Hall of Famer Sadaharu Oh said Friday that, like the rest of Japan, he was riveted by Ichiro Suzuki's last game and his retirement news conference that ran well past midnight.

The SoftBank Hawks chairman, who as manager of Japan at the first World Baseball Classic in 2006, lifted the first championship trophy with Ichiro on the team, saluted the impact the 45-year-old outfielder has made.

"I was watching his finale," Oh said. "How did he inspire so many people with his career in baseball? Nobody can influence so many people like that."

Oh traveled to Tokyo to see Ichiro and the Seattle Mariners open their season against the Oakland Athletics at Tokyo Dome on Wednesday, the 13th anniversary of Japan's first WBC championship.

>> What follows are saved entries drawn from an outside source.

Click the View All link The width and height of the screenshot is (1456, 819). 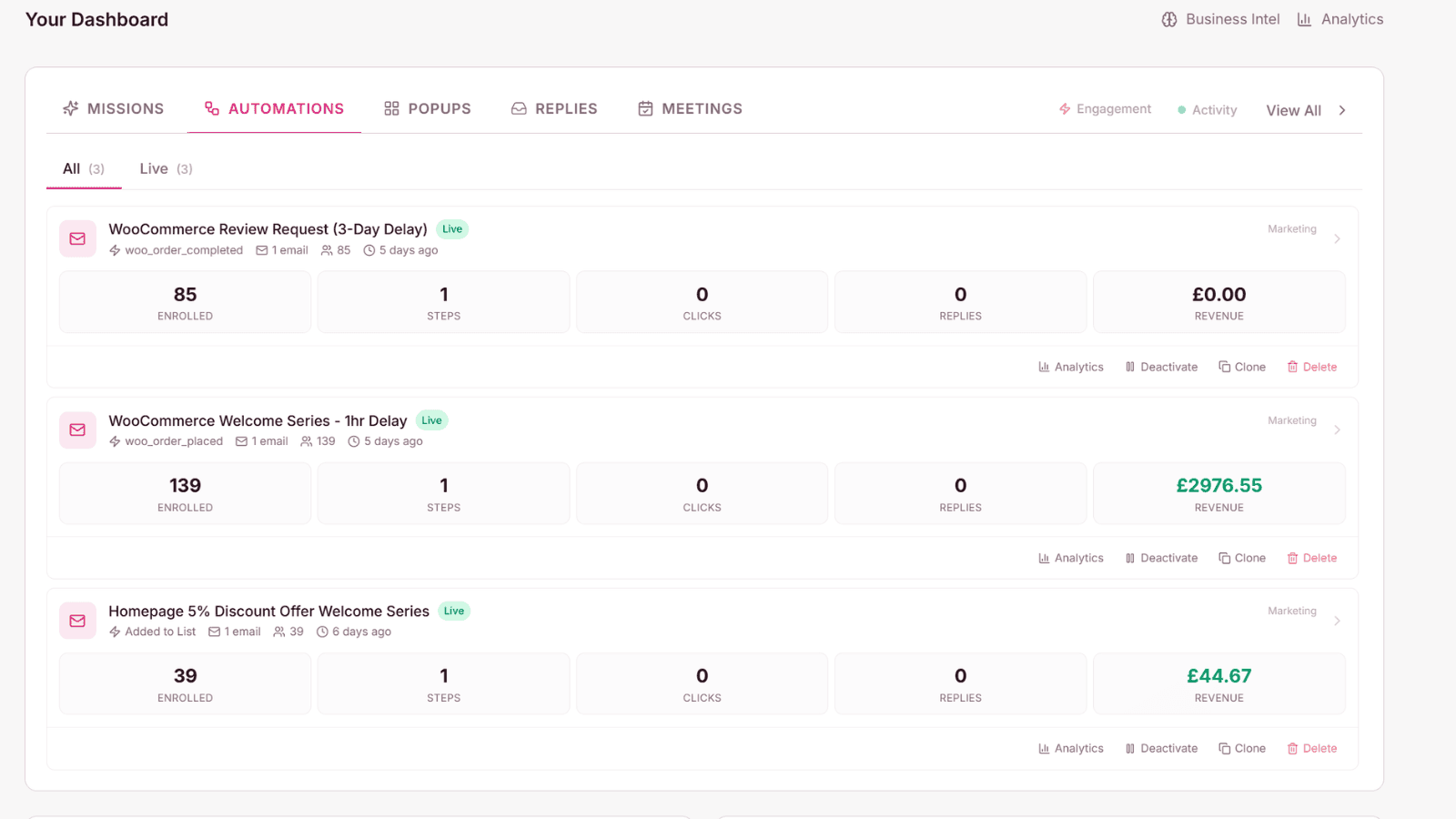1307,110
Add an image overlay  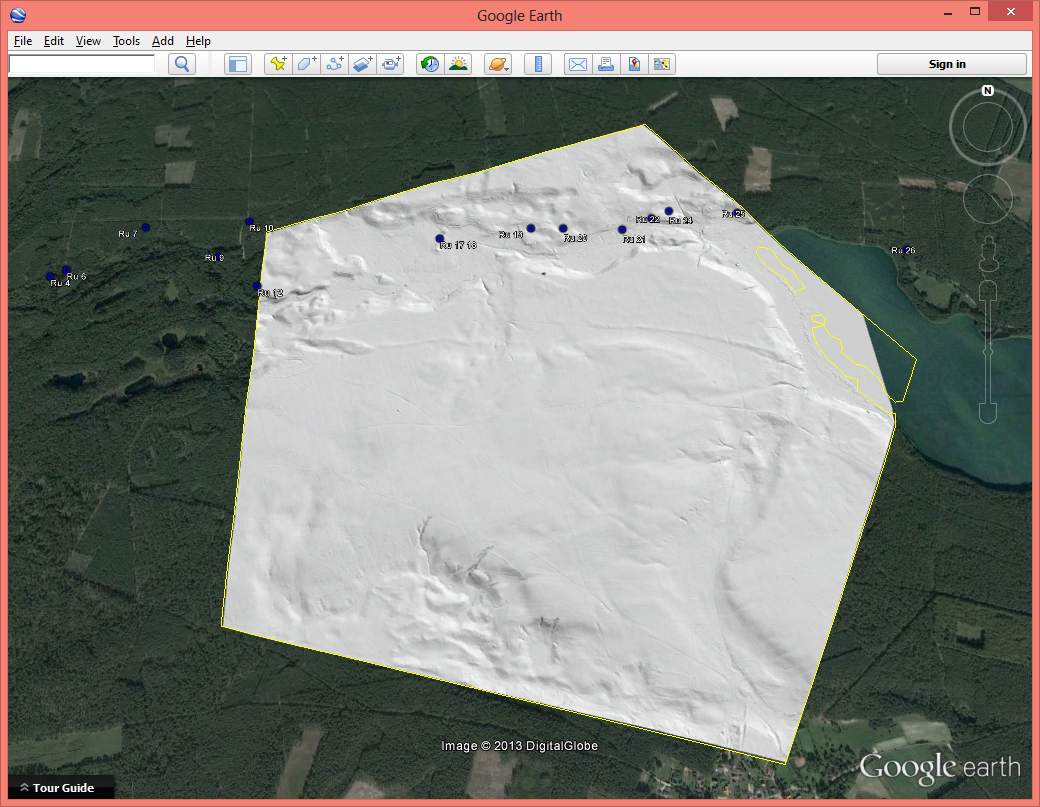[x=362, y=64]
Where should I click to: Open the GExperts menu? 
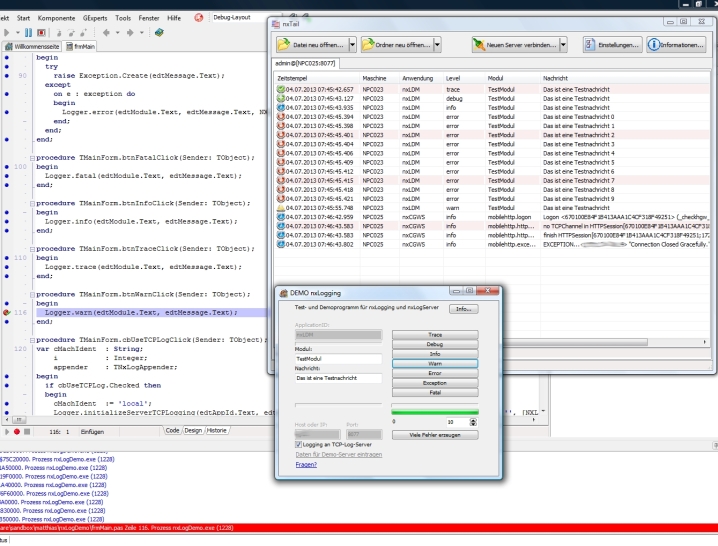coord(96,19)
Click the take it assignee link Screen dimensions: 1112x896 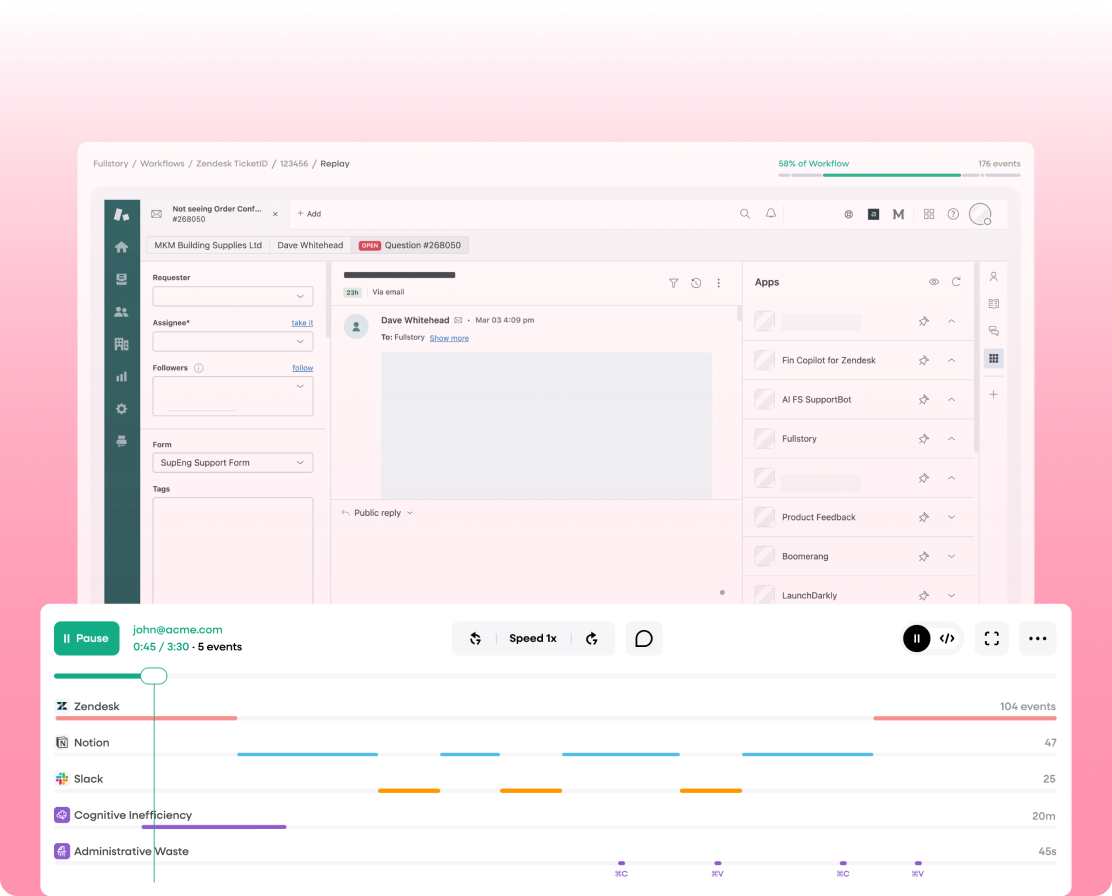pyautogui.click(x=302, y=322)
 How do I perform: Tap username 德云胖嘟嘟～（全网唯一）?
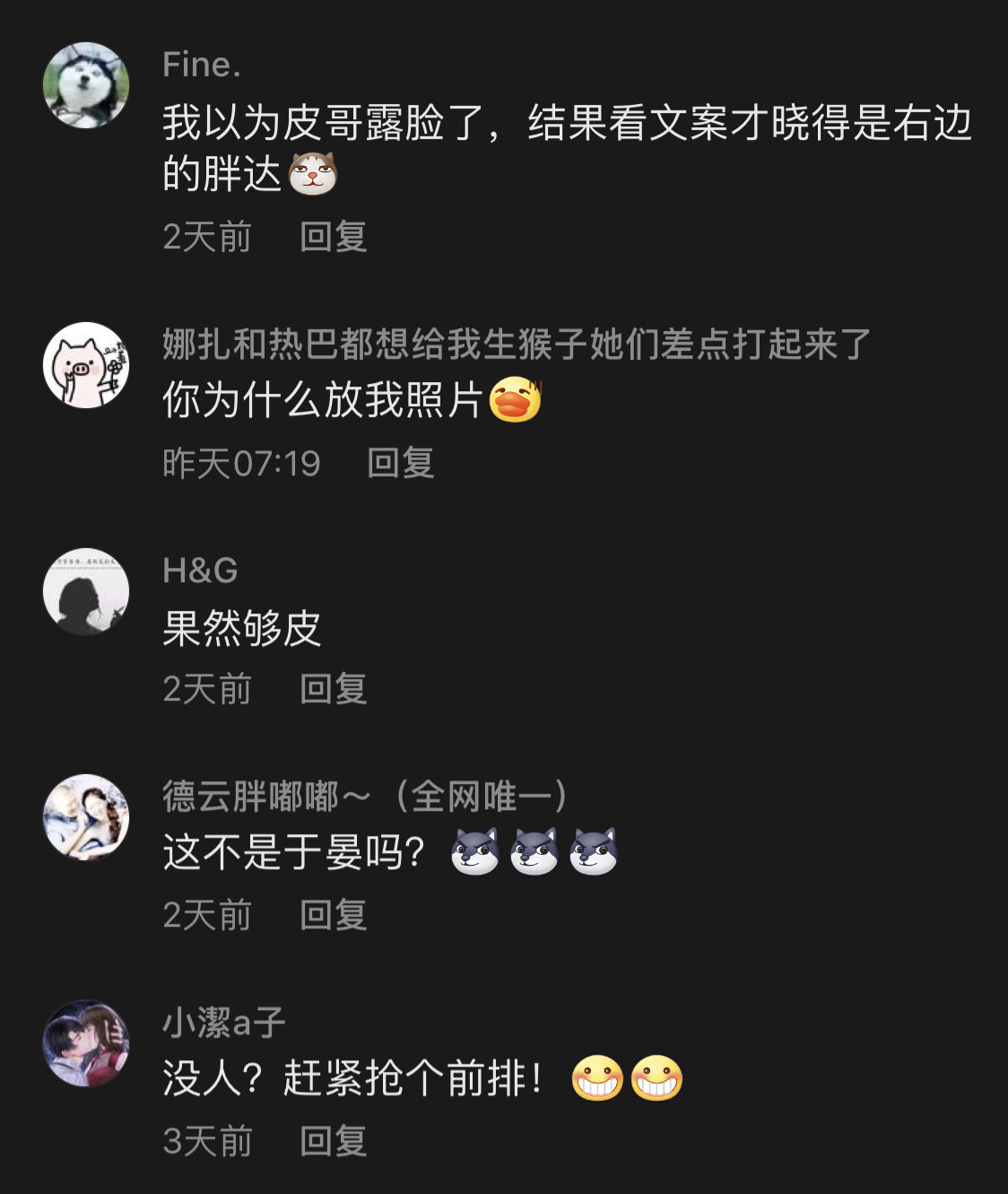tap(365, 797)
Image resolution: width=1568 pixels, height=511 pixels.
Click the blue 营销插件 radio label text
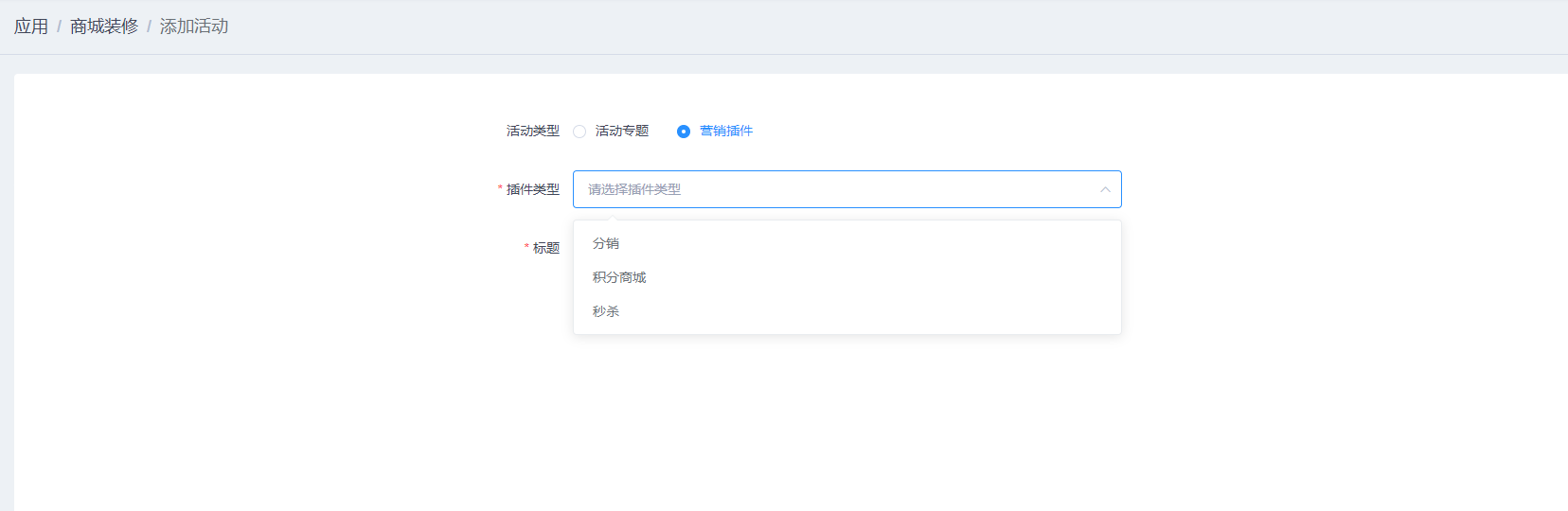tap(725, 131)
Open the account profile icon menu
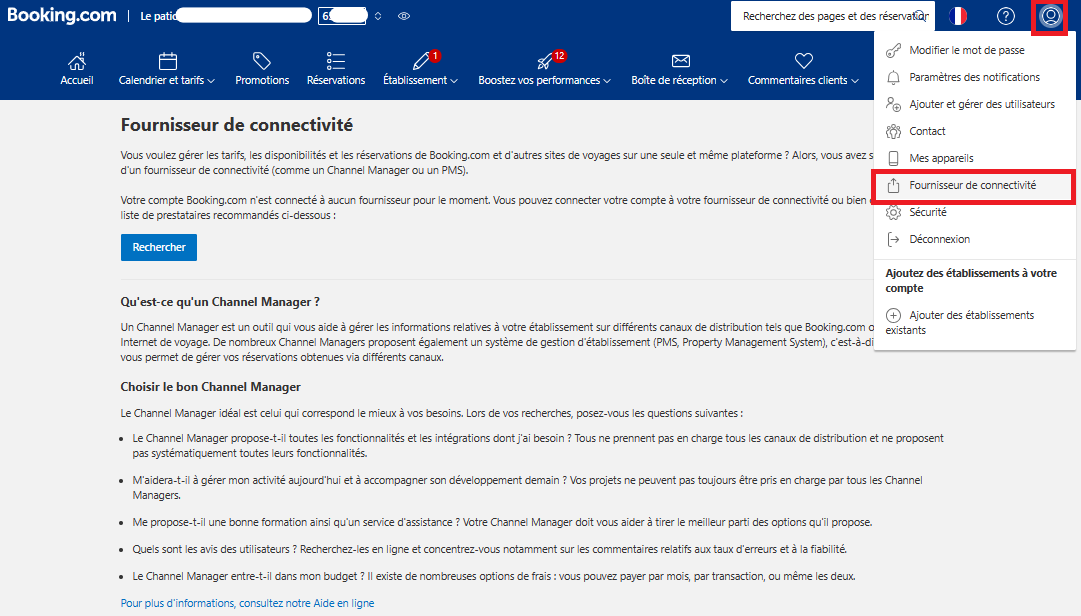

"The only thing I said to him was to give it 100 percent," Oh said. "He didn't say anything about retiring at the time."

When Oh was named Japan manager in the summer of 2005 ahead of the first WBC, nobody told him about how and whom he could and couldn't talk to in assembling a team. At that time it was widely believed two major league position players, Hideki Matsui and Tadhahito Iguchi, would lend a hand, while Ichiro was a question mark.

"I was incredibly reassured," Oh said of his thoughts after Ichiro reached out to him by phone.

"No matter what it was, he didn't do anything halfway."

Oh took note of Ichiro's assertion that he would not become manager of a pro baseball team.

"That's something I would like to see," Oh said. "But I don't want to encourage him in a way that will introduce him to more headaches. I want to liberate him from those things a little."